§ Selection
With output arguments, this mode estimates the mean and covariance via the ECM algorithm.

## Examples

To see an example of how to use `ecmnmle`, run the program `ecmguidemo`.

## Algorithms

collapse all

### Model

The general model is

`$Z\sim N\left(Mean,\text{\hspace{0.17em}}Covariance\right),$`

where each row of `Data` is an observation of Z.

Each observation of Z is assumed to be iid (independent, identically distributed) multivariate normal, and missing values are assumed to be missing at random (MAR). See Little and Rubin [1] for a precise definition of MAR.

This routine estimates the mean and covariance from given data. If data values are missing, the routine implements the ECM algorithm of Meng and Rubin [2] with enhancements by Sexton and Swensen [3].

If a record is empty (every value in a sample is `NaN`), this routine ignores the record because it contributes no information. If such records exist in the data, the number of nonempty samples used in the estimation is ≤ `NumSamples`.

The estimate for the covariance is a biased maximum likelihood estimate (MLE). To convert to an unbiased estimate, multiply the covariance by `Count`/(`Count` – 1), where `Count` is the number of nonempty samples used in the estimation.

### Requirements

This routine requires consistent values for `NUMSAMPLES` and `NUMSERIES` with `NUMSAMPLES` > `NUMSERIES`. It must have enough nonmissing values to converge. Finally, it must have a positive-definite covariance matrix. Although the references provide some necessary and sufficient conditions, general conditions for existence and uniqueness of solutions in the missing-data case, do not exist. The main failure mode is an ill-conditioned covariance matrix estimate. Nonetheless, this routine works for most cases that have less than 15% missing data (a typical upper bound for financial data).

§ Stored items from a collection
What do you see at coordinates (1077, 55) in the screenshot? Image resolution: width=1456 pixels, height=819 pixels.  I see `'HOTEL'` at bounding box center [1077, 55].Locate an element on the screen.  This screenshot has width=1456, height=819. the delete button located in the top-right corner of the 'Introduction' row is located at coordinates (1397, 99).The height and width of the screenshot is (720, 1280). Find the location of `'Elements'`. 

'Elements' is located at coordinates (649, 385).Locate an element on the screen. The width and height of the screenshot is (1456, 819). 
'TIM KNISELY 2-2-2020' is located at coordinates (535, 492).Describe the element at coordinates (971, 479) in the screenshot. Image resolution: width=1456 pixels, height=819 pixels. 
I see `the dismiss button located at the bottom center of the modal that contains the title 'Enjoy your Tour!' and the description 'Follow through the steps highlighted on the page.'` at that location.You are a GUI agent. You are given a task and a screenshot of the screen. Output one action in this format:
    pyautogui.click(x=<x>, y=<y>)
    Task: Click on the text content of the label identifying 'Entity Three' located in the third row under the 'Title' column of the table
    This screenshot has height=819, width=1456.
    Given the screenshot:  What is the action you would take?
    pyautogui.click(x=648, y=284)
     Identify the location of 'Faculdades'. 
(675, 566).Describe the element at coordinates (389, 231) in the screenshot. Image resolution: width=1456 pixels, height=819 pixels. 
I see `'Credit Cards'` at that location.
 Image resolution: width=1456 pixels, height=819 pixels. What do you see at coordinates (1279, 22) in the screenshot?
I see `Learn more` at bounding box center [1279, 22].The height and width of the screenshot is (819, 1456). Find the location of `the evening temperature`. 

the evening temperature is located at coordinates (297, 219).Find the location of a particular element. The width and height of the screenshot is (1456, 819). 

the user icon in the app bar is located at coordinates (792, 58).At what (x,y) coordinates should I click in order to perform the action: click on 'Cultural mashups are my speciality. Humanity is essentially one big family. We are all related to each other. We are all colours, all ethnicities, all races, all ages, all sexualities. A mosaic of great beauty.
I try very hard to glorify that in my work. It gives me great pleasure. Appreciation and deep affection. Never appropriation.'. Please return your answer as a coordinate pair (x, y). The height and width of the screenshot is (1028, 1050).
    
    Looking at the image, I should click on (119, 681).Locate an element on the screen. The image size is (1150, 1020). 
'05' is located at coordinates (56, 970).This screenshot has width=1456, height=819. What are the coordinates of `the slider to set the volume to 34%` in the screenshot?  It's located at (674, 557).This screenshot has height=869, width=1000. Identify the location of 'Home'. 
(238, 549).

§ Short problem 1
Answer these questions from the ecmnmle documentation:
(a) Which program should be run to see an example of how to use `ecmnmle`?
(b) What does the routine do with a record in which every value is `NaN`?
(c) What is the main failure mode?
§ Short problem 2
Resume the ecmnmle documentation after its last sentence, keeping its technical style.

§ Exercise response 1
(a) `ecmguidemo`
(b) It ignores the record, because it contributes no information.
(c) An ill-conditioned covariance matrix estimate.

§ Exercise response 2
### Initialization Methods

This routine has three initialization methods that cover most cases, each with its advantages and disadvantages. The ECM algorithm always converges to a minimum of the observed negative log-likelihood function. If you override the initialization methods, you must ensure that the initial estimate for the covariance matrix is positive-definite.

The following is a guide to the supported initialization methods.

### nanskip

The `nanskip` method works well with small problems (fewer than 10 series or with monotone missing data patterns). It skips over any records with `NaN`s and estimates initial values from complete-data records only. This initialization method tends to yield fastest convergence of the ECM algorithm. This routine switches to the `twostage` method if it determines that significant numbers of records contain `NaN`.

### twostage

The `twostage` method is the best choice for large problems (more than 10 series). It estimates the mean for each series using all available data for each series. It then estimates the covariance matrix with missing values treated as equal to the mean rather than as `NaN`s. This initialization method is robust but tends to result in slower convergence of the ECM algorithm.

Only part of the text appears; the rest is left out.